──────── Provided information ────────

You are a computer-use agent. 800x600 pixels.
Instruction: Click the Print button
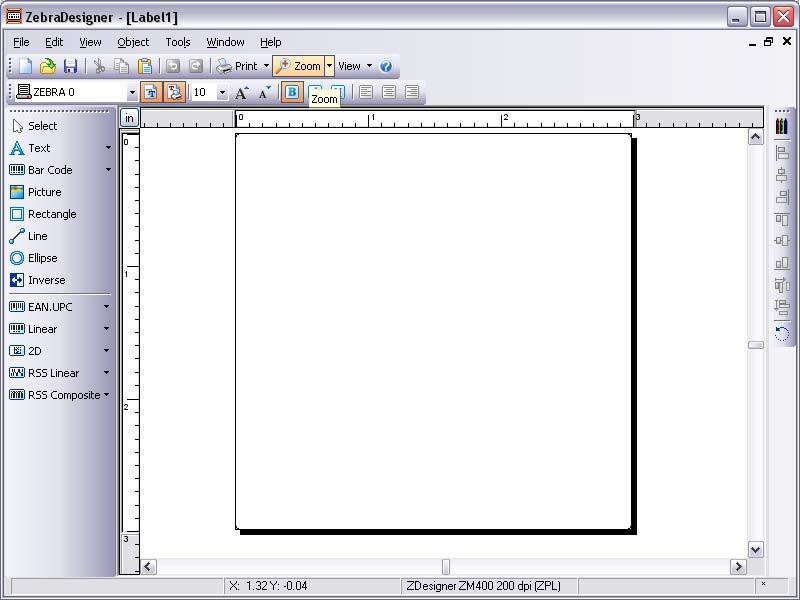click(240, 65)
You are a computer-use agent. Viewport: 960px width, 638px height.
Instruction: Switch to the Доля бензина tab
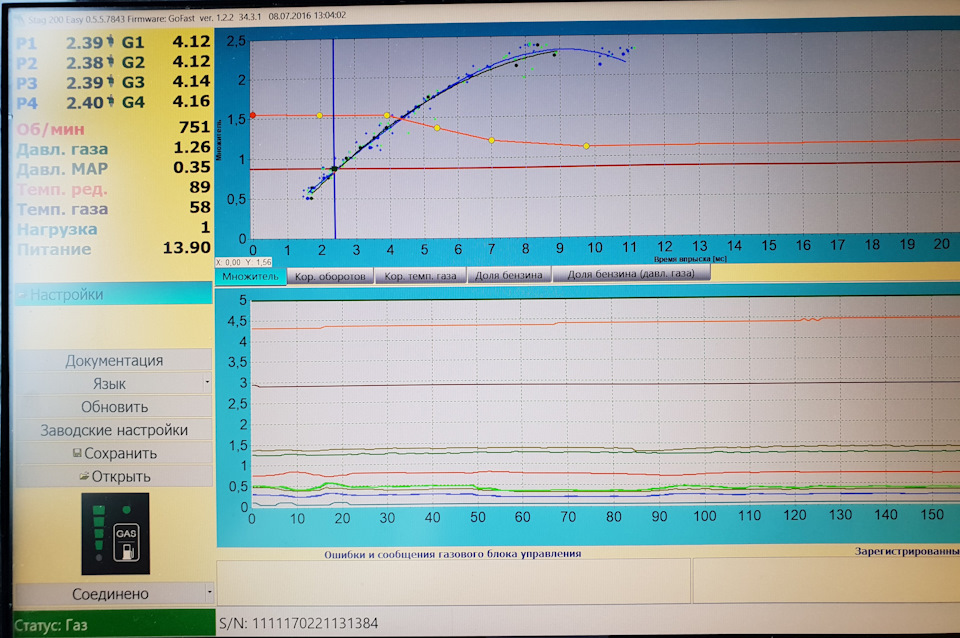click(509, 275)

────────

* _Problem to work on_
Copy out every line of the data above, requests included, but leave out the pictures. Multiply each click coordinate in the answers by 2.1 and round it to a whole number, with halves rounded up.

* _Exercise answer_
You are a computer-use agent. 800x600 pixels.
Instruction: Click the Print button
click(504, 137)
You are a computer-use agent. Viewport: 960px width, 638px height.
Instruction: Switch to the Доля бензина tab
click(1069, 578)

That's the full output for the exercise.